## Exercise:
Which lines run from the one containing "The width and" to the end of the material below? Copy them exactly, pictures excluded.

## Material shown:
▽
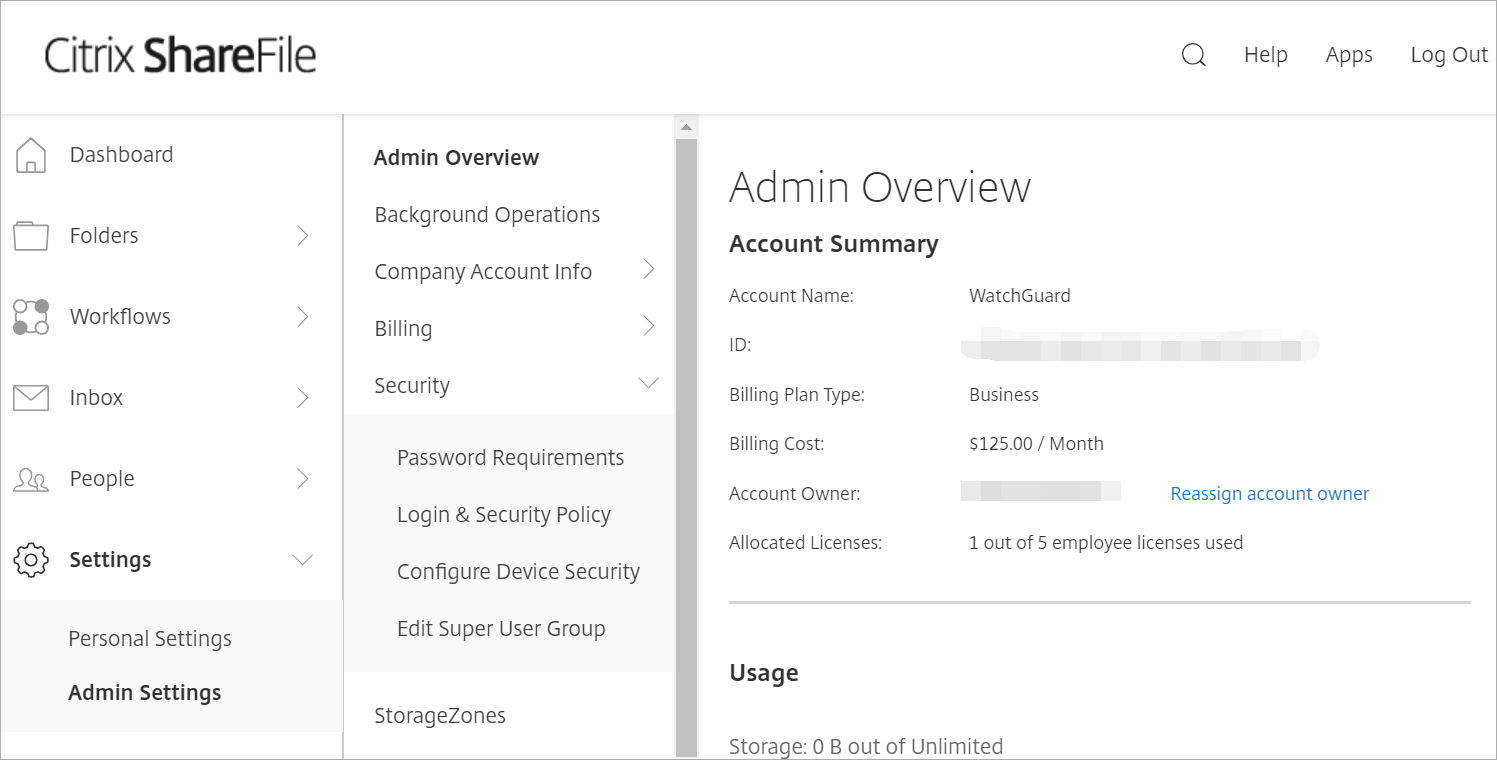Open Settings via the gear icon

[31, 559]
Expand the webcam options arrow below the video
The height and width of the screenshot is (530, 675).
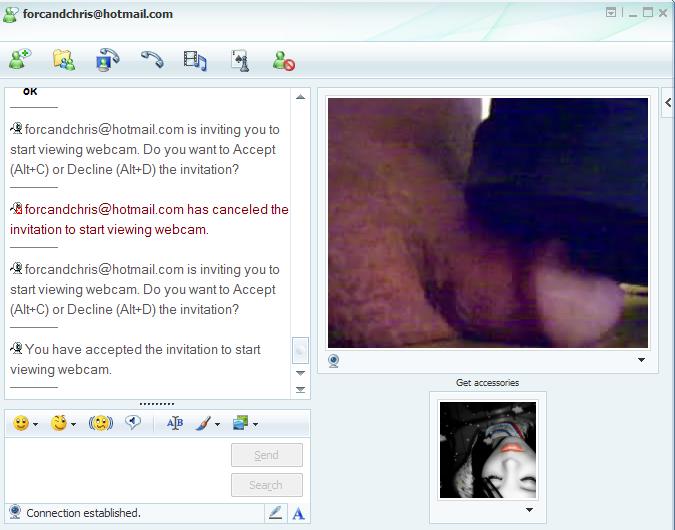point(641,361)
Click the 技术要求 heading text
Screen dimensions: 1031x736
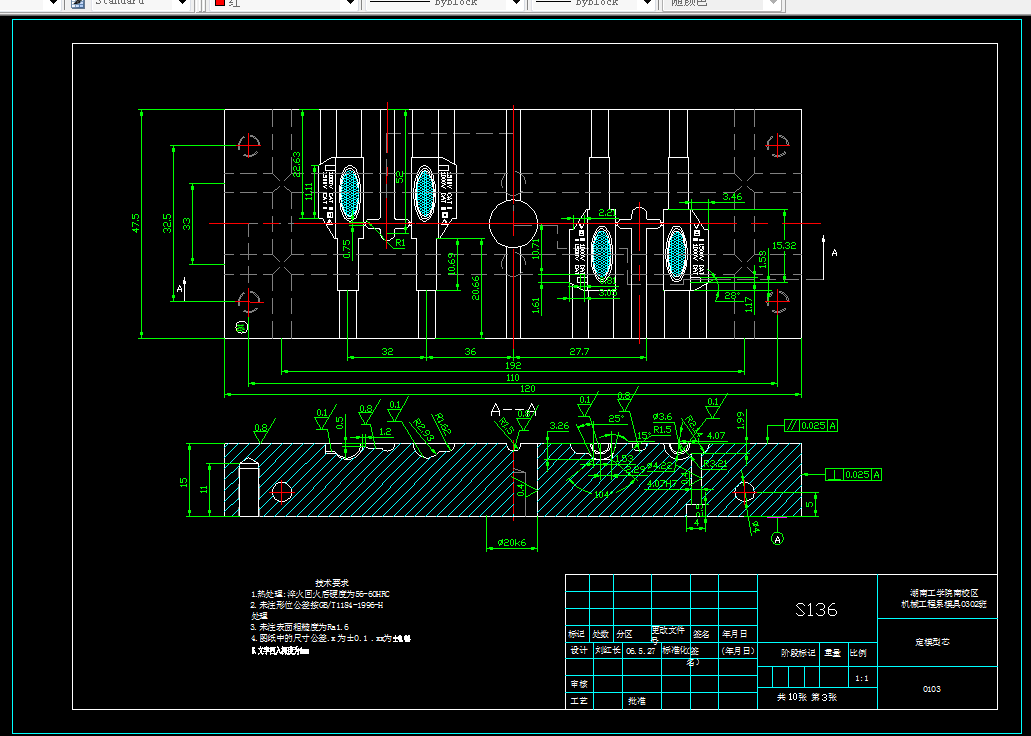coord(331,582)
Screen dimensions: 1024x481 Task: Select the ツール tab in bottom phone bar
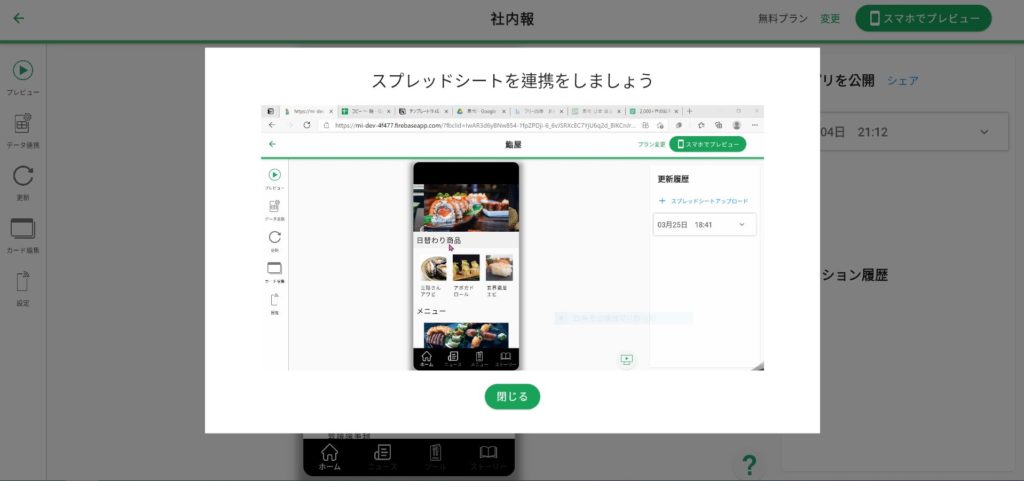click(x=435, y=457)
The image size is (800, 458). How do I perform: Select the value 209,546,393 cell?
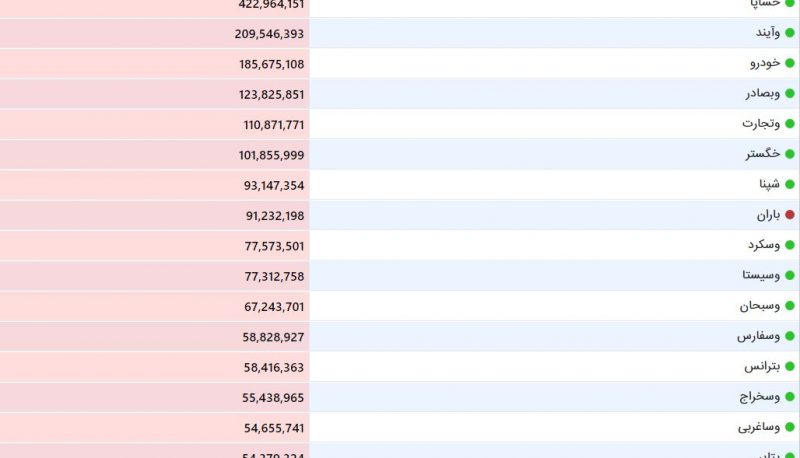pyautogui.click(x=154, y=34)
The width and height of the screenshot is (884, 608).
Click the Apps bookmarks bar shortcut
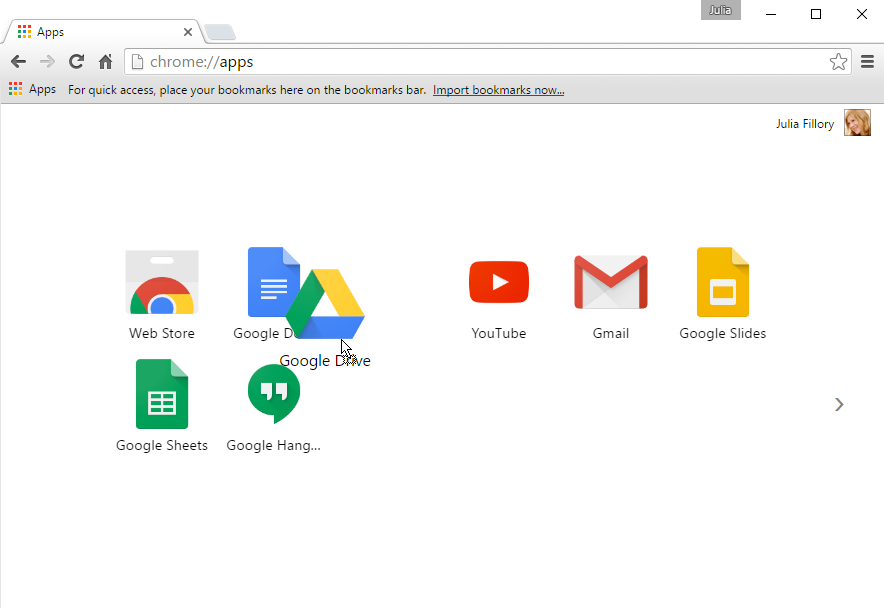[x=32, y=90]
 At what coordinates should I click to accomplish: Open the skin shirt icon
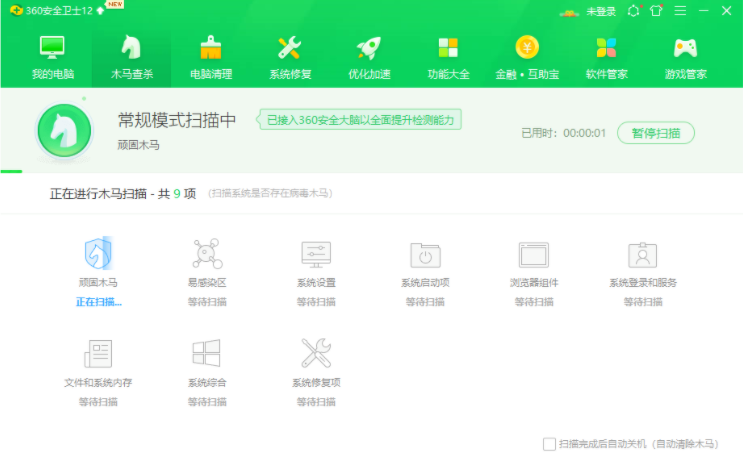656,10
△
## Exercise solution:
The width and height of the screenshot is (884, 608).
Click the Apps bookmarks bar shortcut
[x=32, y=90]
 At what coordinates should I click to accomplish: Open the skin shirt icon
656,10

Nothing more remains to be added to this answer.